● ACTIVITY:
Using the material that follows, output exactly the lines from the one containing "You are a GUI" through the one containing "This screenshot has height=811, width=838.", with both ends kept.

● SOURCE MATERIAL:
========================================

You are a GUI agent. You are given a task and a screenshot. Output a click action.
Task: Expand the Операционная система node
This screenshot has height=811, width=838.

========================================

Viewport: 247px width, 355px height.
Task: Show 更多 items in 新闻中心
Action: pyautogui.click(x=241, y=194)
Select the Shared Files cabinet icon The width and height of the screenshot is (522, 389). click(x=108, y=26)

========================================

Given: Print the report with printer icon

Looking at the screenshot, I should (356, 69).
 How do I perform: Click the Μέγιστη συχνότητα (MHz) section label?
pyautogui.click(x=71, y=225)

========================================

● REPLY TO THE EXERCISE:
You are a GUI agent. You are given a task and a screenshot. Output a click action.
Task: Expand the Операционная система node
This screenshot has height=811, width=838.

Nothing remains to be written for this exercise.